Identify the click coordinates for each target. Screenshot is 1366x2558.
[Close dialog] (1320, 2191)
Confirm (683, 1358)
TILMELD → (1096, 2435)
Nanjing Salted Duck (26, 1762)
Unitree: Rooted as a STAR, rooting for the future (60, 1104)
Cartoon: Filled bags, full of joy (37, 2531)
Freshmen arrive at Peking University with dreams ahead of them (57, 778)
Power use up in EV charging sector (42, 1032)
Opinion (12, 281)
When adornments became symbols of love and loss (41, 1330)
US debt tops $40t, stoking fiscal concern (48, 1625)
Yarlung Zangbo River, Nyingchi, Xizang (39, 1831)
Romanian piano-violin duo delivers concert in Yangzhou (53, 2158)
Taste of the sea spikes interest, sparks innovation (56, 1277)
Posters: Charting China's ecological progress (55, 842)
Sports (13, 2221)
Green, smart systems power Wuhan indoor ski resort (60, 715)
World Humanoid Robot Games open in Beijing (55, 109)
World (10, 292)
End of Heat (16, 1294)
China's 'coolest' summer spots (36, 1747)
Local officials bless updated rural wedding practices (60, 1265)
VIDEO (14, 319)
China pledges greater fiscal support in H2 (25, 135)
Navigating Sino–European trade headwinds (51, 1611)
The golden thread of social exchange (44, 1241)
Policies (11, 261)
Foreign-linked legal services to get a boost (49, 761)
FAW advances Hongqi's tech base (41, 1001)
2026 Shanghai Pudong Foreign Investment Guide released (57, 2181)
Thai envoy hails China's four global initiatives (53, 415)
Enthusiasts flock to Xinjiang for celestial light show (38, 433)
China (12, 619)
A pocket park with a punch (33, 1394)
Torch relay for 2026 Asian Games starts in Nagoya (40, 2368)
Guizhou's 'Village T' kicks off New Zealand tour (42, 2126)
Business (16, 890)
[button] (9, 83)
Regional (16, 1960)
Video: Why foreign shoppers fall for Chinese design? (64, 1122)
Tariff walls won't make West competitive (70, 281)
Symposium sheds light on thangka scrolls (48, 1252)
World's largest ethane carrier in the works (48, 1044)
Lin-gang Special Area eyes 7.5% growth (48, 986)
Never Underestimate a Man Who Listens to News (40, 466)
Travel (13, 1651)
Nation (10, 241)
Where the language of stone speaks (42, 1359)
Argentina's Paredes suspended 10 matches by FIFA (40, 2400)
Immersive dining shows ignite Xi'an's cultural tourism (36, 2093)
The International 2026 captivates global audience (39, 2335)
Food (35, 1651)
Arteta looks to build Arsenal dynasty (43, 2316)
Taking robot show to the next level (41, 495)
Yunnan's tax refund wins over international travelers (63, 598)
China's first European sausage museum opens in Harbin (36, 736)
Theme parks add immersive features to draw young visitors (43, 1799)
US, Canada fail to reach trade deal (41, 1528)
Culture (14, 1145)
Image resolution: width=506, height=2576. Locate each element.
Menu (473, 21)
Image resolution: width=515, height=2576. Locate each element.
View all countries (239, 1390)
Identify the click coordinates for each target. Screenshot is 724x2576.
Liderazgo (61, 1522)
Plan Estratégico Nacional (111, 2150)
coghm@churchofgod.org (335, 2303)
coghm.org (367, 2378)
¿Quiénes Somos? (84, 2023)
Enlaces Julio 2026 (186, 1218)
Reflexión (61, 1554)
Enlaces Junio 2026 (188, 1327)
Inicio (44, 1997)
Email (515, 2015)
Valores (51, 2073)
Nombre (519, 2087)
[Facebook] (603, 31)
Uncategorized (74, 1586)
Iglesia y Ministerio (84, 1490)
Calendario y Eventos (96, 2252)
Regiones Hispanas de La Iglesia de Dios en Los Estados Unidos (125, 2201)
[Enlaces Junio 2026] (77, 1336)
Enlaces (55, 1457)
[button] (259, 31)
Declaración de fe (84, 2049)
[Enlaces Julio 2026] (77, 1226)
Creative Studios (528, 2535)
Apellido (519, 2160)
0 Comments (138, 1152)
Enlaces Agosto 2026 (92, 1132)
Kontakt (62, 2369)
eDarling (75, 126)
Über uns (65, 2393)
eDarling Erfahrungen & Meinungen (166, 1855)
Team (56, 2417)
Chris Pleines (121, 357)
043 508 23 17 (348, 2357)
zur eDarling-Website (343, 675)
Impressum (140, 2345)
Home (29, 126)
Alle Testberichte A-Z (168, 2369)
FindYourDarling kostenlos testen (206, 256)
##########
About this exercise>
Down to the last character, restate every record.

Written solution>
Identify the click coordinates for each target. Screenshot is 1366x2558.
[Close dialog] (1320, 2191)
Confirm (683, 1358)
TILMELD → (1096, 2435)
Nanjing Salted Duck (26, 1762)
Unitree: Rooted as a STAR, rooting for the future (60, 1104)
Cartoon: Filled bags, full of joy (37, 2531)
Freshmen arrive at Peking University with dreams ahead of them (57, 778)
Power use up in EV charging sector (42, 1032)
Opinion (12, 281)
When adornments became symbols of love and loss (41, 1330)
US debt tops $40t, stoking fiscal concern (48, 1625)
Yarlung Zangbo River, Nyingchi, Xizang (39, 1831)
Romanian piano-violin duo delivers concert in Yangzhou (53, 2158)
Taste of the sea spikes interest, sparks innovation (56, 1277)
Posters: Charting China's ecological progress (55, 842)
Sports (13, 2221)
Green, smart systems power Wuhan indoor ski resort (60, 715)
World Humanoid Robot Games open in Beijing (55, 109)
World (10, 292)
End of Heat (16, 1294)
China's 'coolest' summer spots (36, 1747)
Local officials bless updated rural wedding practices (60, 1265)
VIDEO (14, 319)
China pledges greater fiscal support in H2 (25, 135)
Navigating Sino–European trade headwinds (51, 1611)
The golden thread of social exchange (44, 1241)
Policies (11, 261)
Foreign-linked legal services to get a boost (49, 761)
FAW advances Hongqi's tech base (41, 1001)
2026 Shanghai Pudong Foreign Investment Guide released (57, 2181)
Thai envoy hails China's four global initiatives (53, 415)
Enthusiasts flock to Xinjiang for celestial light show (38, 433)
China (12, 619)
A pocket park with a punch (33, 1394)
Torch relay for 2026 Asian Games starts in Nagoya (40, 2368)
Guizhou's 'Village T' kicks off New Zealand tour (42, 2126)
Business (16, 890)
[button] (9, 83)
Regional (16, 1960)
Video: Why foreign shoppers fall for Chinese design? (64, 1122)
Tariff walls won't make West competitive (70, 281)
Symposium sheds light on thangka scrolls (48, 1252)
World's largest ethane carrier in the works (48, 1044)
Lin-gang Special Area eyes 7.5% growth (48, 986)
Never Underestimate a Man Who Listens to News (40, 466)
Travel (13, 1651)
Nation (10, 241)
Where the language of stone speaks (42, 1359)
Argentina's Paredes suspended 10 matches by FIFA (40, 2400)
Immersive dining shows ignite Xi'an's cultural tourism (36, 2093)
The International 2026 captivates global audience (39, 2335)
Food (35, 1651)
Arteta looks to build Arsenal dynasty (43, 2316)
Taking robot show to the next level (41, 495)
Yunnan's tax refund wins over international travelers (63, 598)
China's first European sausage museum opens in Harbin (36, 736)
Theme parks add immersive features to draw young visitors (43, 1799)
US, Canada fail to reach trade deal (41, 1528)
Culture (14, 1145)
Image resolution: width=506, height=2576. Locate each element.
Menu (473, 21)
Image resolution: width=515, height=2576. Locate each element.
View all countries (239, 1390)
Identify the click coordinates for each target. Screenshot is 724x2576.
Liderazgo (61, 1522)
Plan Estratégico Nacional (111, 2150)
coghm@churchofgod.org (335, 2303)
coghm.org (367, 2378)
¿Quiénes Somos? (84, 2023)
Enlaces Julio 2026 (186, 1218)
Reflexión (61, 1554)
Enlaces Junio 2026 (188, 1327)
Inicio (44, 1997)
Email (515, 2015)
Valores (51, 2073)
Nombre (519, 2087)
[Facebook] (603, 31)
Uncategorized (74, 1586)
Iglesia y Ministerio (84, 1490)
Calendario y Eventos (96, 2252)
Regiones Hispanas de La Iglesia de Dios en Los Estados Unidos (125, 2201)
[Enlaces Junio 2026] (77, 1336)
Enlaces (55, 1457)
[button] (259, 31)
Declaración de fe (84, 2049)
[Enlaces Julio 2026] (77, 1226)
Creative Studios (528, 2535)
Apellido (519, 2160)
0 Comments (138, 1152)
Enlaces Agosto 2026 (92, 1132)
Kontakt (62, 2369)
eDarling (75, 126)
Über uns (65, 2393)
eDarling Erfahrungen & Meinungen (166, 1855)
Team (56, 2417)
Chris Pleines (121, 357)
043 508 23 17 (348, 2357)
zur eDarling-Website (343, 675)
Impressum (140, 2345)
Home (29, 126)
Alle Testberichte A-Z (168, 2369)
FindYourDarling kostenlos testen (206, 256)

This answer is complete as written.